La prossima generazione di Apple TV dovrebbe debuttare sul mercato entro la fine di quest’anno integrando hardware rinnovato, ma senza supportare i video a 4K. Le motivazioni per cui l’azienda di Cupertino ha deciso di non introdurre il supporto video a 4K sembra essere principalmente dovuto ai pochi contenuti disponibili e anche alla necessità di una rete internet con banda elevata.

Sono numerose le indiscrezioni che stanno circolando sul futuro set-top-box di Apple. Dopo quelle riguardanti l’introduzione del chip A8 che potrebbe gestire risoluzioni fino a 4K, secondo alcune indiscrezioni riportate dal sito web BuzzFeed News, la futura generazione di Apple TV non supporterà questo formato.

Le fonti informate sull’argomento sostengono che tutto ciò sia, principalmente, dovuto alla mancanza sul mercato di televisori che supportano i video 4K e l’assenza di contenuti in streaming. Seppur la tecnologia 4K stia entrando lentamente sul mercato, con televisori e nuovi contenuti, Apple ritiene che il momento sia ancora troppo acerbo.

Un esempio a conferma della tesi di Apple è dato dal fatto che Netflix, ad oggi, offre un supporto limitato alla riproduzione di video 4K in streaming e con un elevato costo per i clienti finali. Infatti, la riproduzione di video a 4K richiede una quantità di banda circa quattro volte superiore rispetto al classico Full HD a 1080p.

Analizzando in dettaglio le connessioni internet in grado di supportare la banda minima per offrire uno streaming video 4K sufficientemente accettabile, sembra che solamente il 19% delle connessioni USA offrono banda pari a 15 Mbps o superiore, necessaria per ottenere un’esperienza di streaming soddisfacente.

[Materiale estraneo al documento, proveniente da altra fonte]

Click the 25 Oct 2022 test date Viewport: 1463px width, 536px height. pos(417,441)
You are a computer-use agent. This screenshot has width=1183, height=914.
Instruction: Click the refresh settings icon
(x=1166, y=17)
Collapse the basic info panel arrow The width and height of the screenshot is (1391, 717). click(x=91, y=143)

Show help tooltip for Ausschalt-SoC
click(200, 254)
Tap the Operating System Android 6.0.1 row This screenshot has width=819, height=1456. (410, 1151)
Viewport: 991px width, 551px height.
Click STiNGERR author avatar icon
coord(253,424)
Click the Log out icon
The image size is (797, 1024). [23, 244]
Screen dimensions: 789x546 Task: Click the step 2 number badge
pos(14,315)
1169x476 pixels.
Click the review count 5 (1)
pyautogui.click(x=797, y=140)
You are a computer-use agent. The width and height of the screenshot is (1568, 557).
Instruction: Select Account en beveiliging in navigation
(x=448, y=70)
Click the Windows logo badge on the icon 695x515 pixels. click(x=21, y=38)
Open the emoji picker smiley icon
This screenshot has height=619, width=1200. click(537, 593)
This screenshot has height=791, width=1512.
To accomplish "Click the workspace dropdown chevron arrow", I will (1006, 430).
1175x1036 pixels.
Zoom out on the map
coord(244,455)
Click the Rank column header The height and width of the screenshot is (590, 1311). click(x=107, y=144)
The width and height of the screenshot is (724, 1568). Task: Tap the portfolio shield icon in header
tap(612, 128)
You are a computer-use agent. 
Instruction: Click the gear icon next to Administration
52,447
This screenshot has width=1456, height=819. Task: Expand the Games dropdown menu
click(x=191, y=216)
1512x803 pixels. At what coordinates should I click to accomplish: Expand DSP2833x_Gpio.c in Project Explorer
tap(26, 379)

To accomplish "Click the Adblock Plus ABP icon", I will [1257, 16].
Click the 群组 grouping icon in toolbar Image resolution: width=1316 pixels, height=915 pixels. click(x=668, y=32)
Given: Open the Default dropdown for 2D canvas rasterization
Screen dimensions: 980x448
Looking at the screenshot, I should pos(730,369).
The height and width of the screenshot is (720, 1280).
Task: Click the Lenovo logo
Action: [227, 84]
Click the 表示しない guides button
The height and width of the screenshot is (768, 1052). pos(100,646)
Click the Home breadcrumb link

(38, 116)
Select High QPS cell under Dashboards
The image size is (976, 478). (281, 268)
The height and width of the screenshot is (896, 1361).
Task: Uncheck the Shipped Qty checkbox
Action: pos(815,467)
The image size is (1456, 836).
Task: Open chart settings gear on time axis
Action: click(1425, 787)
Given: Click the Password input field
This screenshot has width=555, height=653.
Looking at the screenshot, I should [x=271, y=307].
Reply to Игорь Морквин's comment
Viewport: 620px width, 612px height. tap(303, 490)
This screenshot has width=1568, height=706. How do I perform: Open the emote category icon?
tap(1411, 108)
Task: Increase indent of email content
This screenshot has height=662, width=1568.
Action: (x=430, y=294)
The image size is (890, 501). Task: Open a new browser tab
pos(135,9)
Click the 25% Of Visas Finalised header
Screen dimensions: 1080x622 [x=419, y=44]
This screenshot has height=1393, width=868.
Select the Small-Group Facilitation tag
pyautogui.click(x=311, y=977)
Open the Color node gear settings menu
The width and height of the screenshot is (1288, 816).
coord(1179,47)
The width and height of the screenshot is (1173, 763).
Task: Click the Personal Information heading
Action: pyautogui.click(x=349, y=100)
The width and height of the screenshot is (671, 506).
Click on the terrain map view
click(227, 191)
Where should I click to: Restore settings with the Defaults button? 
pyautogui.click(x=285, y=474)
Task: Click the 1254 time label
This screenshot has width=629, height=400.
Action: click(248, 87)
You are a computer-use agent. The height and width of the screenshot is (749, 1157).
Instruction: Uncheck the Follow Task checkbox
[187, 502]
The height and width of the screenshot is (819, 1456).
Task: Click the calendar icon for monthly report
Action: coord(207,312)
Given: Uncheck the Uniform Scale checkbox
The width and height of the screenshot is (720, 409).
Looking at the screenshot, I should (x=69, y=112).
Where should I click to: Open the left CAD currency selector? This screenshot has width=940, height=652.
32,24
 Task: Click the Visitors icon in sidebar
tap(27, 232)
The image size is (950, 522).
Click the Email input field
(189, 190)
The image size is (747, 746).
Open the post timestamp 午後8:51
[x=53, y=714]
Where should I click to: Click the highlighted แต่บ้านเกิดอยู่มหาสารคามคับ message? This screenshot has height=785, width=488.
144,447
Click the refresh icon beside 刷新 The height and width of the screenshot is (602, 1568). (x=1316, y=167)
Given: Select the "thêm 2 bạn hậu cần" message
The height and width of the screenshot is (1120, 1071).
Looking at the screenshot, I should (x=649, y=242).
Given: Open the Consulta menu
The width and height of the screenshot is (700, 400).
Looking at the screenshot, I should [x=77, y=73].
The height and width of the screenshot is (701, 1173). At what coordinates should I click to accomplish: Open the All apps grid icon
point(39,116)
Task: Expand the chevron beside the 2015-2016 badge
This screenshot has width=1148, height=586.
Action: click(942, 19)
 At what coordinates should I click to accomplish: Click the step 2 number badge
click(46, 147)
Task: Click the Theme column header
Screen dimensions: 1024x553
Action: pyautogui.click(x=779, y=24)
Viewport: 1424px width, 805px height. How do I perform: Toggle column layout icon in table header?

Il debutto della nuova Apple TV è previsto per la metà del 2015 anche se, alla WWDC di giugno, Apple potrebbe anticipare tutti mostrando un set-top-box dal profilo più sottile e con un telecomando più ergonomico. Inoltre, Apple, con molta probabilità, dovrebbe annunciare anche un servizio TV in abbonamento, con supporto a 25 canali.